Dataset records
*** Begin section ***

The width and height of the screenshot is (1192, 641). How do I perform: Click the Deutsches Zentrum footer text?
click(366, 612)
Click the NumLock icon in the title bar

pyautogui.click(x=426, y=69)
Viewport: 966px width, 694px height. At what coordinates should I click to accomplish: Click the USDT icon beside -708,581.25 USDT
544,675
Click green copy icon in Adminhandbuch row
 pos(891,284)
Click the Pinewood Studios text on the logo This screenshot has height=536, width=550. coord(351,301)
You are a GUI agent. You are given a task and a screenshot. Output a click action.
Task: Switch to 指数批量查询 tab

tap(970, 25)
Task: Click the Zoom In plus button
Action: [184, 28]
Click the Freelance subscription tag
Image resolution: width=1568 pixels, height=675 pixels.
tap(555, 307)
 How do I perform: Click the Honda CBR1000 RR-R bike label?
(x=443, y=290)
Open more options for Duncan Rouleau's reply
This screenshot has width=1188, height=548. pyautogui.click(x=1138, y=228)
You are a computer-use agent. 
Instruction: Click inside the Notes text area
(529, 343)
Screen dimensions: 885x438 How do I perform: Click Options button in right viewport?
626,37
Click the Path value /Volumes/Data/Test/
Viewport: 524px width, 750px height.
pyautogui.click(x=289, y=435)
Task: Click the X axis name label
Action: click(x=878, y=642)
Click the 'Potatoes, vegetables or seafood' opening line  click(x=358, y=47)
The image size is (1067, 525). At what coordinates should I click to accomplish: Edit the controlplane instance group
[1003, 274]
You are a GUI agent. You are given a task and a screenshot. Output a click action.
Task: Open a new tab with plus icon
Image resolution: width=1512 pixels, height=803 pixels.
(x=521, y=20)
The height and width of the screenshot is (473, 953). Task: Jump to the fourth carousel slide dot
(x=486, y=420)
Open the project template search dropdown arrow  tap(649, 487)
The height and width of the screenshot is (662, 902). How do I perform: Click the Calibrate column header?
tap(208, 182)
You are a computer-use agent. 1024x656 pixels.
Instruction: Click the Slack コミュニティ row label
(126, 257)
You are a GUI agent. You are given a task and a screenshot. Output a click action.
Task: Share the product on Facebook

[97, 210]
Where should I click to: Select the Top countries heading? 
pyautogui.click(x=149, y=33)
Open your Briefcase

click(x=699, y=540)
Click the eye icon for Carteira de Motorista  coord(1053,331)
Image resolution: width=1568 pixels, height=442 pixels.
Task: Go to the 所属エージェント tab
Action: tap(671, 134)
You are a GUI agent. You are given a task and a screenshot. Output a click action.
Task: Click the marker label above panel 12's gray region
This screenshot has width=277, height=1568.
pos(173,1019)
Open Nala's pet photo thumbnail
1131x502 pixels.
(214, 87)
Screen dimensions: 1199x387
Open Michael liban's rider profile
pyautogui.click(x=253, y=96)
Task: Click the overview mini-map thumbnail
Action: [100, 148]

*** End section ***

The answer is the line holding "Task: Click the marker" and all the lines after it through the end of the records, repeated exactly.

Task: Click the marker label above panel 12's gray region
This screenshot has width=277, height=1568.
pos(173,1019)
Open Nala's pet photo thumbnail
1131x502 pixels.
(214, 87)
Screen dimensions: 1199x387
Open Michael liban's rider profile
pyautogui.click(x=253, y=96)
Task: Click the overview mini-map thumbnail
Action: [100, 148]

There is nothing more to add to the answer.